Maçın daha ikinci dakikasında Ahmet Oğuz’un biraz fazlaca topu dolandırmasının ardından ileriye göndermeye çalışırken şansızlıkla topun rakibin önünde kalmasıyla Karabükspor maça 1-0 önde başlamış oldu.
Golden sonra Gençlerbirliği, tıpkı TSYD maçlarındaki gibi sürekli olarak rakip savunma arkasına havadan top şişirerek gol aradı durdu. Ama ya toplar yerine ulaşmıyor ya da diri rakip savunması arasında pozisyon eriyip gidiyordu. Fakat asıl sorun takımın ne yaptığını bilmiyor vaziyette, ful panik bir şekilde oyun sergiliyor olmasıydı. Kırmızı-Siyahlılar neredeyse doğru düzgün 3 pas yapmadıkları maçın 23. dakikasında, geçen yılın en çok eleştirilen futbolcusu, Khalili’nin nefis frikiği ile beraberliği elde etti.

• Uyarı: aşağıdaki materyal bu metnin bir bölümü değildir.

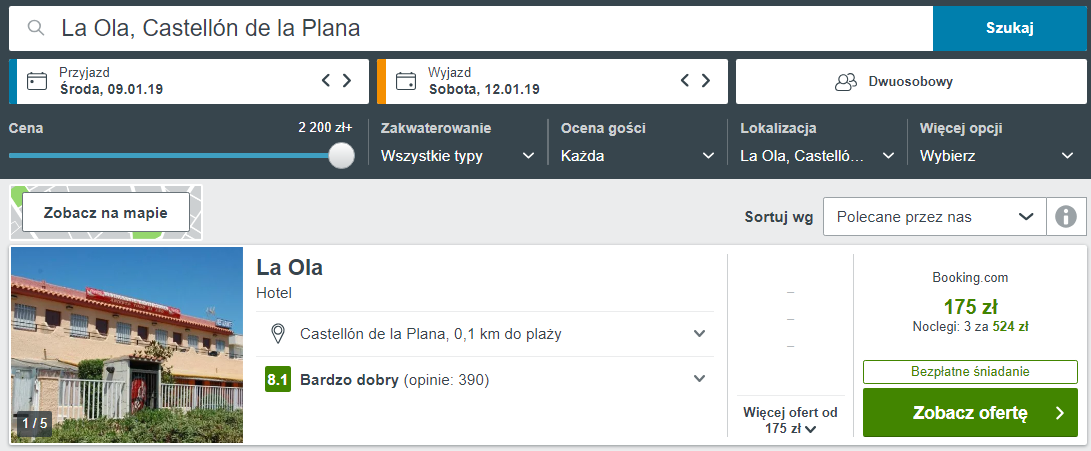Open the Więcej opcji dropdown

Beraberlik yakalandıktan sonra takım, oyunu kontrol altına alıp sakin bir şekilde gol aramak yerine tüm topları ileriye şişirerek kaos ortamının devam etmesini sağladı. Bir de buna Karabükspor’un önde basmaya çalışması da eklince karşılaşma adeta bir tenis maçına dönüştü.
Issah’ın havadan pasıyla en ilerde topla buluşan Rantie’nin kötü son vuruşu, Yatabare’nin bomboş pozisyonda direği nişanlaması ve Khalili’nin nefis derinlemesine pasını alan Vedat’ın kaleciyi geçememesiyle karşılaşma beraberlikle sonuçlandı.
Takım kadrosunda yer alan tek oyun kurucu vasıflarına sahip Milinkoviç'in en ileride ve ters ayakta oynatılması oldukça şaşkınlık verici bir karardı. Marko, ya ters ayaktan ötürü topları kontrol edemedi, ya zayıf fiziği yüzünden savunma arasında topa sahip olamadı ya da hızlı toplara yetişemedi. Kısacası takıma hiçbir faydası olmadı. Oysa top tutup oyunu sakinleştirmeye ve yapacağı bir verkaç ya da ara pasla takımını öne geçirecek golün hazırlayıcısı olabilirdi.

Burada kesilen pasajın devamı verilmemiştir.